WHAT IS REQUIRED: Please reproduce each line of the data below as it stands.

◆ ◆ ◆

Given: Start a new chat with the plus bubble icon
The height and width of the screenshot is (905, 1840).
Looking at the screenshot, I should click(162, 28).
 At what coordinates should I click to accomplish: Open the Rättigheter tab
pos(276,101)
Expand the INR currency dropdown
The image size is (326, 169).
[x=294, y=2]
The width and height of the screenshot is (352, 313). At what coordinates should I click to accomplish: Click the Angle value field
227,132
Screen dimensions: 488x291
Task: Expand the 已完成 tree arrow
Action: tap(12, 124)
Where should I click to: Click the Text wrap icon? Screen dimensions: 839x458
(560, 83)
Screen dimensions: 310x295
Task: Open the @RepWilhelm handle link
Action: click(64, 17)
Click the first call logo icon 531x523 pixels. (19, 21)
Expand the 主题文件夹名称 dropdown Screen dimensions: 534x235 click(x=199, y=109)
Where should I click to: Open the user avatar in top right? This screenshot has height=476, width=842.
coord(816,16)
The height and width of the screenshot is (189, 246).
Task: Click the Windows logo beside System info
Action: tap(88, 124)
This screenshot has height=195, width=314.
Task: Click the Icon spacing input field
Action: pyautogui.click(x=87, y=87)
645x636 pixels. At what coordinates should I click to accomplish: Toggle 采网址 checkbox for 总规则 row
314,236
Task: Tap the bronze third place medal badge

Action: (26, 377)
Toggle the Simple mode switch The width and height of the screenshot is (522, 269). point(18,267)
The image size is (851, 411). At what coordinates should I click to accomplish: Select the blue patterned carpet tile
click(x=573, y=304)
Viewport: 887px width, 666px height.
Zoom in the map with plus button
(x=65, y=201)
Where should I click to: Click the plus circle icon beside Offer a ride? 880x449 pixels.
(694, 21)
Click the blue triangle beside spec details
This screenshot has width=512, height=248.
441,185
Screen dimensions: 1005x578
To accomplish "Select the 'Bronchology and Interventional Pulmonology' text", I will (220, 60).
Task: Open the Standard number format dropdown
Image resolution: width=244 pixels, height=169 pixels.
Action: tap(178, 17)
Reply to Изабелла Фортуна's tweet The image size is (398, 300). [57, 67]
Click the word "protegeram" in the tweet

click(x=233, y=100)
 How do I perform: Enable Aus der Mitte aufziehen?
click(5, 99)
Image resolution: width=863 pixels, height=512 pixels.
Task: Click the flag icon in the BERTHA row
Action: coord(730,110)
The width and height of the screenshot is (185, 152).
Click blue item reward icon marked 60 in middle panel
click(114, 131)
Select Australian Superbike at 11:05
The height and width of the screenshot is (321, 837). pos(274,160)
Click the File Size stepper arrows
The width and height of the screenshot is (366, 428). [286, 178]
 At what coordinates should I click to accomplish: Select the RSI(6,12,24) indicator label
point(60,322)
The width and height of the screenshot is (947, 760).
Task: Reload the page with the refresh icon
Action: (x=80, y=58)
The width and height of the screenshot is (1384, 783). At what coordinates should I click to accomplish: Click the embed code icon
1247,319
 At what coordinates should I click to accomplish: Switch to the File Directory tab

◆ ◆ ◆

RESPONSE TO THE EXERCISE:
Given: Start a new chat with the plus bubble icon
The height and width of the screenshot is (905, 1840).
Looking at the screenshot, I should click(162, 28).
 At what coordinates should I click to accomplish: Open the Rättigheter tab
pos(276,101)
Expand the INR currency dropdown
The image size is (326, 169).
[x=294, y=2]
The width and height of the screenshot is (352, 313). At what coordinates should I click to accomplish: Click the Angle value field
227,132
Screen dimensions: 488x291
Task: Expand the 已完成 tree arrow
Action: tap(12, 124)
Where should I click to: Click the Text wrap icon? Screen dimensions: 839x458
(560, 83)
Screen dimensions: 310x295
Task: Open the @RepWilhelm handle link
Action: click(64, 17)
Click the first call logo icon 531x523 pixels. (19, 21)
Expand the 主题文件夹名称 dropdown Screen dimensions: 534x235 click(x=199, y=109)
Where should I click to: Open the user avatar in top right? This screenshot has height=476, width=842.
coord(816,16)
The height and width of the screenshot is (189, 246).
Task: Click the Windows logo beside System info
Action: tap(88, 124)
This screenshot has height=195, width=314.
Task: Click the Icon spacing input field
Action: pyautogui.click(x=87, y=87)
645x636 pixels. At what coordinates should I click to accomplish: Toggle 采网址 checkbox for 总规则 row
314,236
Task: Tap the bronze third place medal badge

Action: (26, 377)
Toggle the Simple mode switch The width and height of the screenshot is (522, 269). point(18,267)
The image size is (851, 411). At what coordinates should I click to accomplish: Select the blue patterned carpet tile
click(x=573, y=304)
Viewport: 887px width, 666px height.
Zoom in the map with plus button
(x=65, y=201)
Where should I click to: Click the plus circle icon beside Offer a ride? 880x449 pixels.
(694, 21)
Click the blue triangle beside spec details
This screenshot has width=512, height=248.
441,185
Screen dimensions: 1005x578
To accomplish "Select the 'Bronchology and Interventional Pulmonology' text", I will (220, 60).
Task: Open the Standard number format dropdown
Image resolution: width=244 pixels, height=169 pixels.
Action: tap(178, 17)
Reply to Изабелла Фортуна's tweet The image size is (398, 300). [57, 67]
Click the word "protegeram" in the tweet

click(x=233, y=100)
 How do I perform: Enable Aus der Mitte aufziehen?
click(5, 99)
Image resolution: width=863 pixels, height=512 pixels.
Task: Click the flag icon in the BERTHA row
Action: coord(730,110)
The width and height of the screenshot is (185, 152).
Click blue item reward icon marked 60 in middle panel
click(114, 131)
Select Australian Superbike at 11:05
The height and width of the screenshot is (321, 837). pos(274,160)
Click the File Size stepper arrows
The width and height of the screenshot is (366, 428). [286, 178]
 At what coordinates should I click to accomplish: Select the RSI(6,12,24) indicator label
point(60,322)
The width and height of the screenshot is (947, 760).
Task: Reload the page with the refresh icon
Action: (x=80, y=58)
The width and height of the screenshot is (1384, 783). At what coordinates should I click to accomplish: Click the embed code icon
1247,319
 At what coordinates should I click to accomplish: Switch to the File Directory tab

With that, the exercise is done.